Bombardement contre les kurdes syriens: la Turquie agit en "légitime défense" (Erdogan)

La Turquie agit en "légitime défense" contre la milice kurde syrienne qu'elle accuse d'être à l'origine de l'attentat meurtrier d'Ankara et se réserve le droit de mener "toutes sortes d'opérations" militaires, a déclaré samedi soir son président Recep Tayyip Erdogan.

"Nous sommes en situation de légitime défense.
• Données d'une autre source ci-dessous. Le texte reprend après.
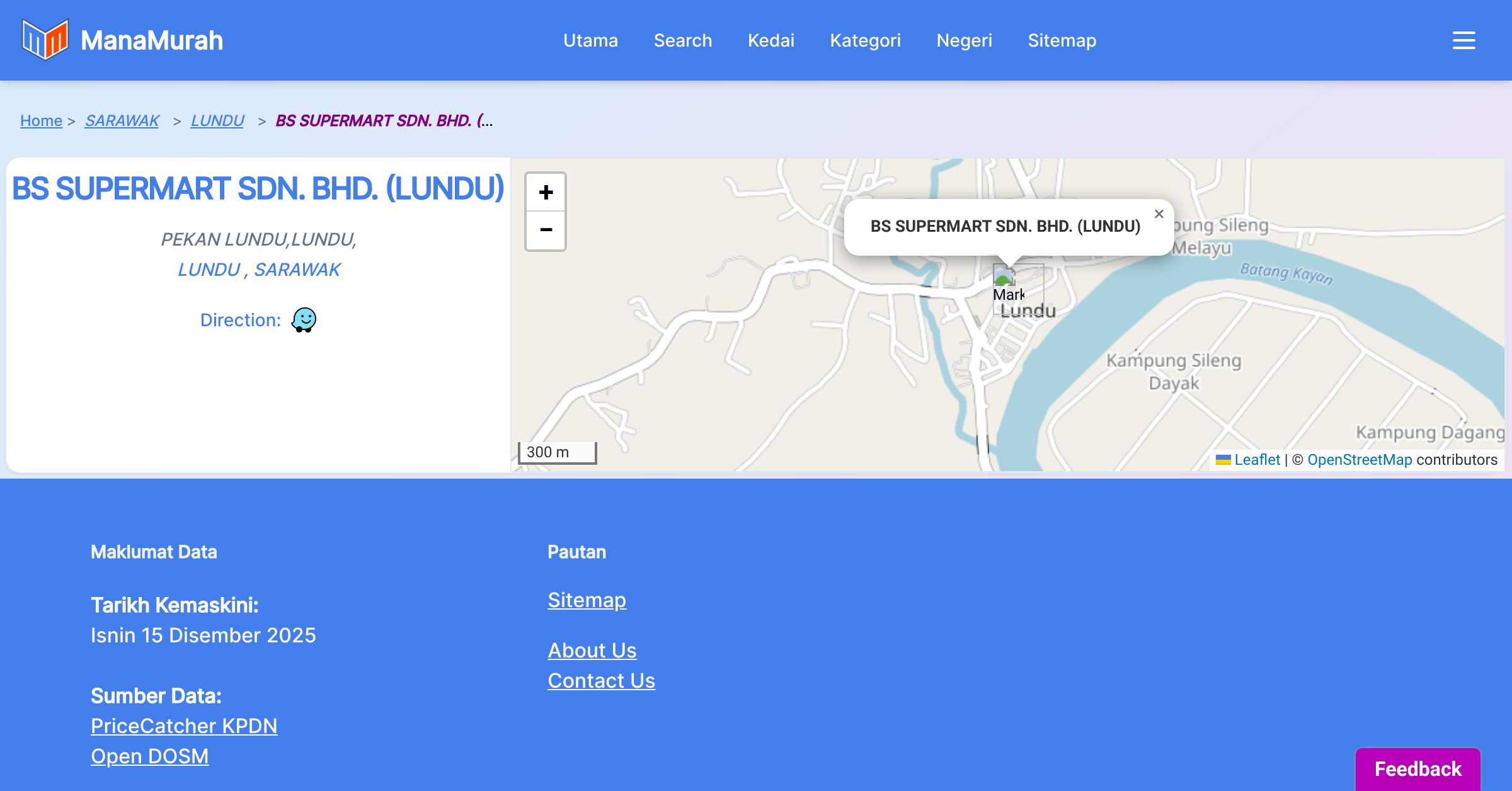Open the Kategori navigation item

pyautogui.click(x=865, y=40)
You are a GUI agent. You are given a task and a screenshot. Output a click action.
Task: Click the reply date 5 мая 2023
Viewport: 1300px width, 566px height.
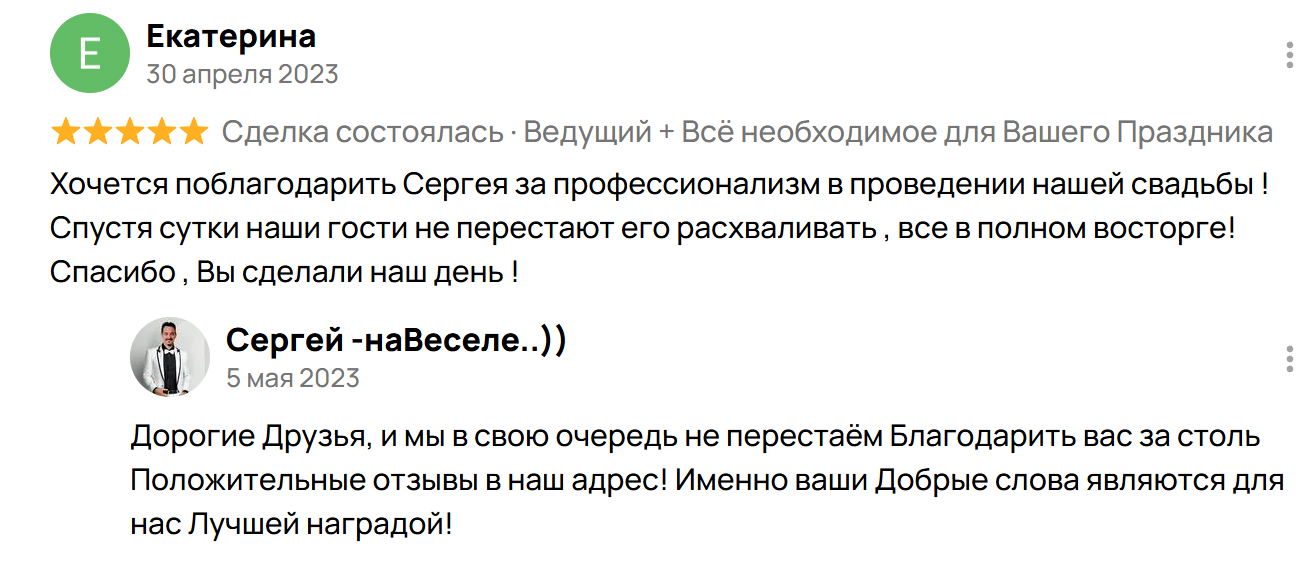coord(293,378)
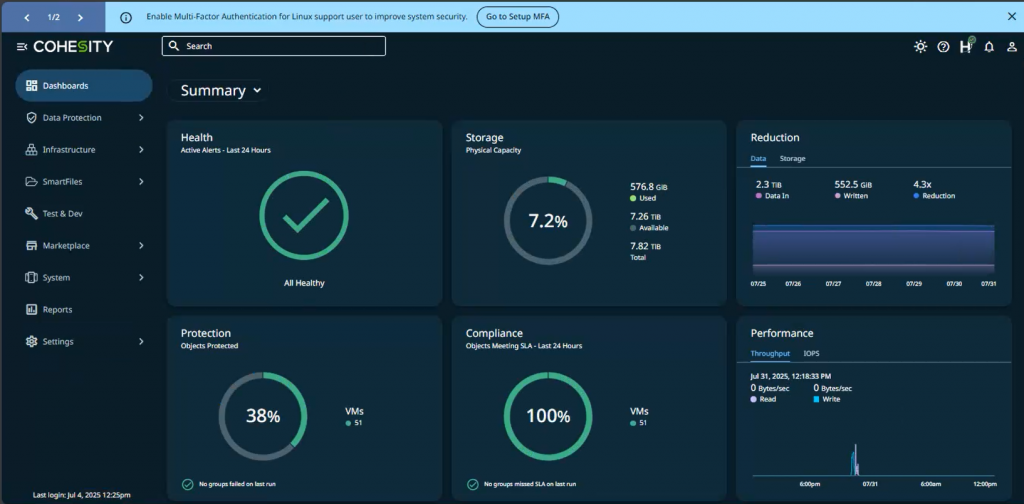Go to next banner message arrow
Viewport: 1024px width, 504px height.
[x=80, y=17]
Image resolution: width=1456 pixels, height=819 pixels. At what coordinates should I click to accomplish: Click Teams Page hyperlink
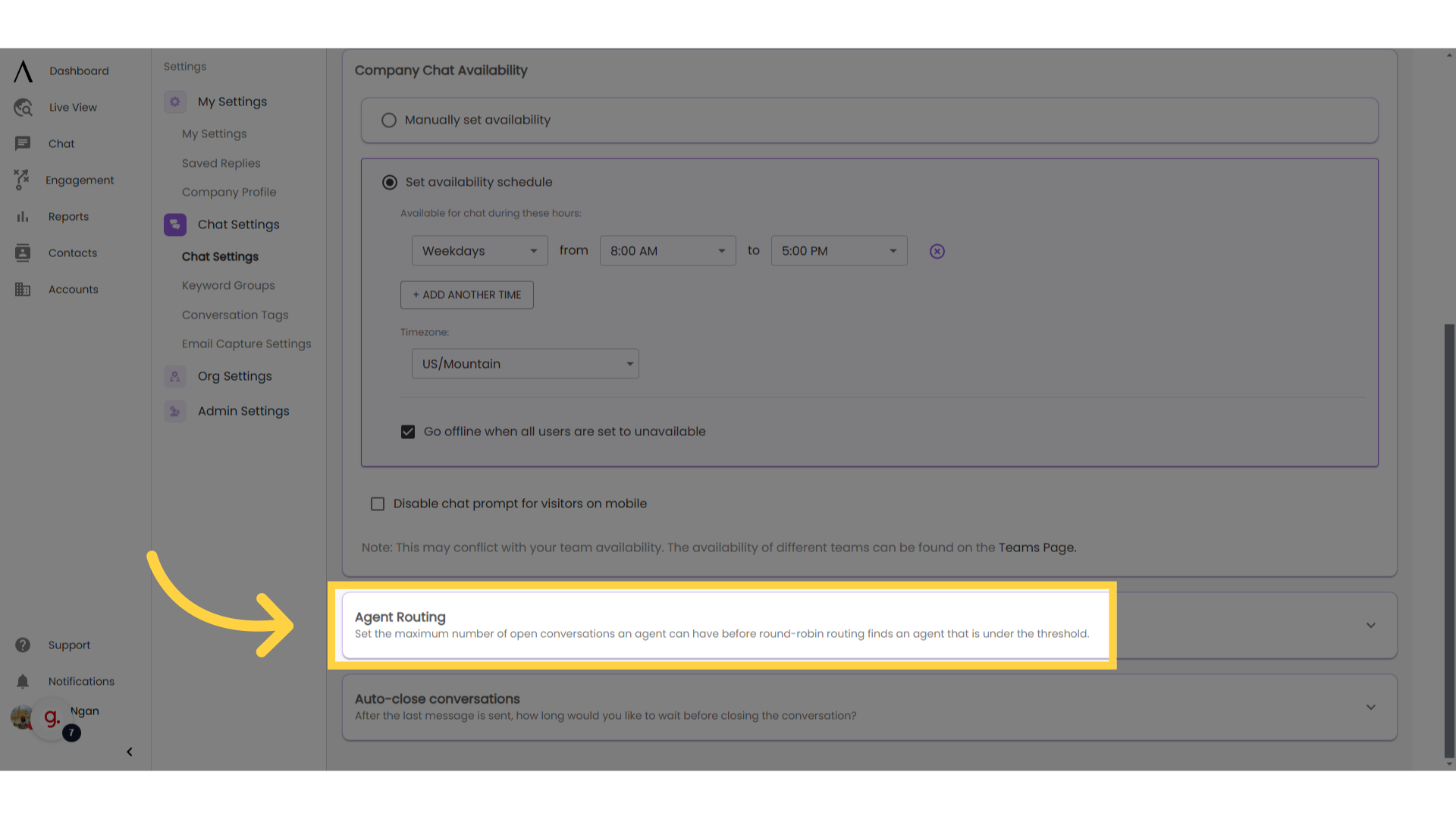[1035, 547]
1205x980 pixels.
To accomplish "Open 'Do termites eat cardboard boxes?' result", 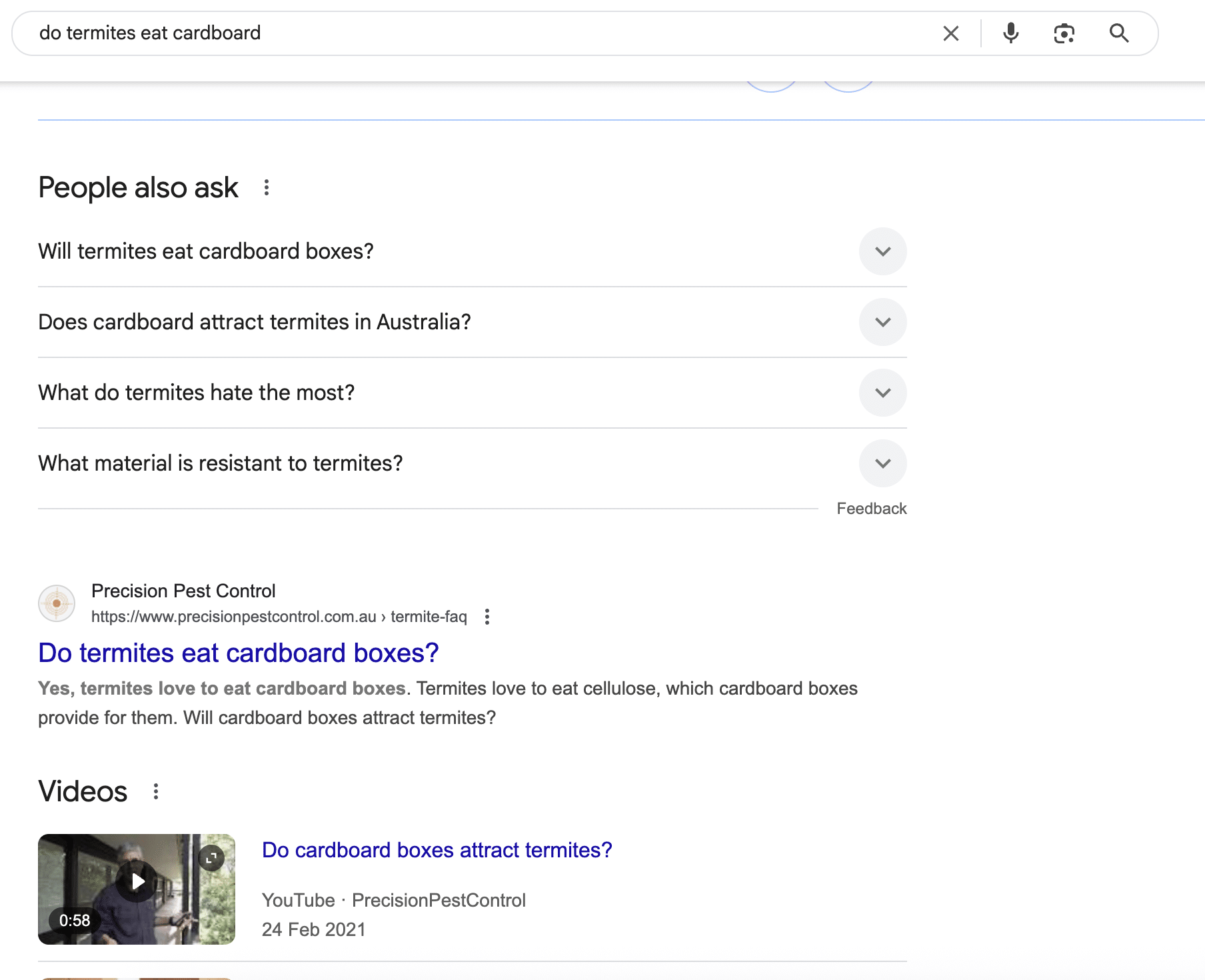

Personne ne peut limiter ou empêcher le droit à la légitime défense de la Turquie face à des attaques terroristes", a dit le chef de l'Etat turc lors d'un discours prononcé à Istanbul, rapporté par l'agence de presse Dogan.

M. Erdogan faisait référence à l'attentat à la voiture piégé survenu jeudi soir dans le coeur de la capitale turque contre des véhicules militaires, qui a tué 28 personnes et blessé 61 autres.

Les dirigeants turcs ont attribué cette attaque aux combattants kurdes syriens des Unités de protection du peuple (YPG), avec le soutien des rebelles kurdes de Turquie du Parti des travailleurs du Kurdistan (PKK).

"Pour combattre les menaces auxquelles elle se trouve confrontée, en Syrie et dans tout autre endroit où les organisations terroristes sont implantées, la Turquie se réserve le droit de mener toutes sortes d'opérations" militaires, a lancé M. Erdogan.

L'homme fort de Turquie a en outre critiqué les Etats-Unis, sans les citer nommément, pour kleur "manque de sincérité" vis-à-vis des inquiétudes de leur allié turc au sujet des agissements des milices kurdes de Syrie.

Le président Barack Obama s'était entretenu par téléphone vendredi avec M. Erdogan, appelant Ankara et les milices kurdes des YPG à "faire preuve de retenue" dans le nord de la Syrie.

Le soutien américain aux YPG, bras armé du PYD (Parti de l'union démocratique), en première ligne dans le combat contre le groupe Etat islamique (EI) en Syrie, suscite de vives tensions entre Turquie et Etats-Unis. Ankara considère le PYD et les YPG comme des groupes "terroristes", car liés au PKK qui mène depuis 1984 une rébellion meurtrière sur son sol.

L'artillerie turque bombarde depuis plus d'une semaine les positions du YPG aux alentours d'Azaz (nord) et ses environs, proche de sa frontière.

Par ailleurs, 21 suspect interpellés dans le cadre de l'enquête sur l'attentat d'Ankara ont été déférés dimanche devant un tribunal de la mégapole, a indiqué l'agence de presse progouvernementale Anatolie.

Les juges peuvent en fonction des preuves les libérer ou les inculper.